- Your assignment: When a line of the entries contains the word "product", report that line.

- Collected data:

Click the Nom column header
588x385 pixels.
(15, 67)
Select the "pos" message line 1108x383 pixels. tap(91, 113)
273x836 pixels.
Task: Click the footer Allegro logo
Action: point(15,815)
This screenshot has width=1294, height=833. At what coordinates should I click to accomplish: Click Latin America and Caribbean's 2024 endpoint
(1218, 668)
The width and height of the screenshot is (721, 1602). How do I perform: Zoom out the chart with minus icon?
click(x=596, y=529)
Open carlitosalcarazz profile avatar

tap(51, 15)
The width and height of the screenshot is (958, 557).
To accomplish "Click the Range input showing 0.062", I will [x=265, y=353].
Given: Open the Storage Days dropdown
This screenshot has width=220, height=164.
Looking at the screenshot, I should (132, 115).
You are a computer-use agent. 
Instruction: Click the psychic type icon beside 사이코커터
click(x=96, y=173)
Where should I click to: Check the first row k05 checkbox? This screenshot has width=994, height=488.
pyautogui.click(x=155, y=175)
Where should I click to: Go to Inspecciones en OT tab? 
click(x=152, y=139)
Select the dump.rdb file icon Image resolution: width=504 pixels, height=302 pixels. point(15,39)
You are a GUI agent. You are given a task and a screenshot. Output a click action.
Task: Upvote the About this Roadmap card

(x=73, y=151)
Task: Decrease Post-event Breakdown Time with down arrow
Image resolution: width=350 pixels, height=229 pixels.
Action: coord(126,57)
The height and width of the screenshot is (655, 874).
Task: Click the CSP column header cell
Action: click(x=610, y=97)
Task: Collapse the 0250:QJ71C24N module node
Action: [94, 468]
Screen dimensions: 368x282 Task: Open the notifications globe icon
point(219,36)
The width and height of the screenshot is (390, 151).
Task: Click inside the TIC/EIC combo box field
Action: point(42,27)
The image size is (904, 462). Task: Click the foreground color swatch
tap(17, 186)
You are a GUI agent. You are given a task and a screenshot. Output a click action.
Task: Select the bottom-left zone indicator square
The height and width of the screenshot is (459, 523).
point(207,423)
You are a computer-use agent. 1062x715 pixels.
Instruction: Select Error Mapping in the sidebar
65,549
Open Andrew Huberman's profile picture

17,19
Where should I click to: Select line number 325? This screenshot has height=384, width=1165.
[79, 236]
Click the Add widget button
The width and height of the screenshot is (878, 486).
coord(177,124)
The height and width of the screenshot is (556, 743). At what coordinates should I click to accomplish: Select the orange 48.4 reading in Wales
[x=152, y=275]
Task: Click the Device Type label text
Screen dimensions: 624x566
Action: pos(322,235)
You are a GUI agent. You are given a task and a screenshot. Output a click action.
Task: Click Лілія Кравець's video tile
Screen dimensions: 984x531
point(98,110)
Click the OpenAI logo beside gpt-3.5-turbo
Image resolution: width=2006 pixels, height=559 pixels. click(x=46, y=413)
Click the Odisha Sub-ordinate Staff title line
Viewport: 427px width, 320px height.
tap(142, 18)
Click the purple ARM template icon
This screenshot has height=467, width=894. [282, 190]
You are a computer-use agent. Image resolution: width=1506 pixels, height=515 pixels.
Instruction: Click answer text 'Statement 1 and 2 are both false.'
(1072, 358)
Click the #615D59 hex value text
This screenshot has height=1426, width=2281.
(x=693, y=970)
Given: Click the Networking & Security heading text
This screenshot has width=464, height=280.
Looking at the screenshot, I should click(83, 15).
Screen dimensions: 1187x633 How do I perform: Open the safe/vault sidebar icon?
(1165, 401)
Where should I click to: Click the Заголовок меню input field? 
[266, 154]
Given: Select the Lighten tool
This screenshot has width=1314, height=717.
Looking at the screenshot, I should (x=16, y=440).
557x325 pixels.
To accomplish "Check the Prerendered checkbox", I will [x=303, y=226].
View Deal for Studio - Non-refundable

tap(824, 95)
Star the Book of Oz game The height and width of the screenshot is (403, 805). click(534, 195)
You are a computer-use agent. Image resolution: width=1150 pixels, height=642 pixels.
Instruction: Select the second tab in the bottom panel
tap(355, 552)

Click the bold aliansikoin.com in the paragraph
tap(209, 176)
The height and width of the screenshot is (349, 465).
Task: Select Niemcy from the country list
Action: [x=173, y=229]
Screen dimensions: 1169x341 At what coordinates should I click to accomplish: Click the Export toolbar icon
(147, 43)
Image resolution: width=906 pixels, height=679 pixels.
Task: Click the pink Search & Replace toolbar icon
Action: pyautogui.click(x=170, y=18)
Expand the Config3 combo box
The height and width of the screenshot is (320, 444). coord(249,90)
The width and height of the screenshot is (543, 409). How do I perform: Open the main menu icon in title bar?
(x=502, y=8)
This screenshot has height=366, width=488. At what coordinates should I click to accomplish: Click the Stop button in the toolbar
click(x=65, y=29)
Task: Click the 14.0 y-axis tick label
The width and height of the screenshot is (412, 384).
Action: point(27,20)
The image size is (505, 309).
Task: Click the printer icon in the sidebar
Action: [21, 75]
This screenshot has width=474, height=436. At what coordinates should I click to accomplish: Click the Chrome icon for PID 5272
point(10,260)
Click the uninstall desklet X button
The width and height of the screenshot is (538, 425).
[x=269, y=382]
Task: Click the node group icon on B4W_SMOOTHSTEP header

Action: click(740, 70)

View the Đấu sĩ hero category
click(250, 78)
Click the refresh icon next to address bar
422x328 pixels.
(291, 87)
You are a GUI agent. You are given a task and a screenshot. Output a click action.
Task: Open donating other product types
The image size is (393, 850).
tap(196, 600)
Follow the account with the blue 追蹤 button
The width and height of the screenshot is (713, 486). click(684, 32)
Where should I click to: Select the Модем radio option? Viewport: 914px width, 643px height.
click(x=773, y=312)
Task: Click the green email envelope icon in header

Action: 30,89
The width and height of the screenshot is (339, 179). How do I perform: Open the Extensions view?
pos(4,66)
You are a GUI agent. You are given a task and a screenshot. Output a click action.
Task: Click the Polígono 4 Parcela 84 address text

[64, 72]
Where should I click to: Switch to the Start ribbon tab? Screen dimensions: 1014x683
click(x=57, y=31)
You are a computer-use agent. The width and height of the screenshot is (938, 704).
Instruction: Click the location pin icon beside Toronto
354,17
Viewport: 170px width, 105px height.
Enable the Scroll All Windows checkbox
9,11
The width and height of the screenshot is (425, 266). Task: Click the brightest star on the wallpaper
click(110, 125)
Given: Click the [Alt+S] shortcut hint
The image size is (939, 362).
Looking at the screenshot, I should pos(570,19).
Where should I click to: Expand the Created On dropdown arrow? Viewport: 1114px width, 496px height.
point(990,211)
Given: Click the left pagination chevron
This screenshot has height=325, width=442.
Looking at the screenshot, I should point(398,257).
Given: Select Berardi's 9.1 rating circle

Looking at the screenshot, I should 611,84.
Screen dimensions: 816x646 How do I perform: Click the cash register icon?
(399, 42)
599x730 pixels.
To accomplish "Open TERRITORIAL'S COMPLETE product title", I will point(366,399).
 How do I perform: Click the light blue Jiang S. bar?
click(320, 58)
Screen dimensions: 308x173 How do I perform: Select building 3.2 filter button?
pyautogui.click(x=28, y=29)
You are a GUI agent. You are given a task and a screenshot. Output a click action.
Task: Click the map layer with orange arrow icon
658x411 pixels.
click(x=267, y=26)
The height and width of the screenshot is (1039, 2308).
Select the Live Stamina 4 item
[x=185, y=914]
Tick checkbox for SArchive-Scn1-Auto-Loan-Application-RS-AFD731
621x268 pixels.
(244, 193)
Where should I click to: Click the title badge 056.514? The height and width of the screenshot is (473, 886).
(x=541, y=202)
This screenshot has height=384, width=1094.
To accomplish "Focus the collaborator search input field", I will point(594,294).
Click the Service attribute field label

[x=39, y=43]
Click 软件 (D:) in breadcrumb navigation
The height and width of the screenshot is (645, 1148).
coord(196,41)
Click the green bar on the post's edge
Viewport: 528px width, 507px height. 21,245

- Response below:
Task: Open donating other product types
To accomplish "Open TERRITORIAL'S COMPLETE product title", I will point(366,399).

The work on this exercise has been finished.